Records from a data collection:
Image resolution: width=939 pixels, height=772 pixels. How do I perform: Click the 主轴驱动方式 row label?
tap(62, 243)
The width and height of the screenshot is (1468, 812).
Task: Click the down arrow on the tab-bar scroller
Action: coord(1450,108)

_EXERCISE_
Write every entry out again. Leave each one exactly as it is.

_ANSWER TO THIS EXERCISE_
Image resolution: width=939 pixels, height=772 pixels. How do I perform: Click the 主轴驱动方式 row label?
tap(62, 243)
The width and height of the screenshot is (1468, 812).
Task: Click the down arrow on the tab-bar scroller
Action: coord(1450,108)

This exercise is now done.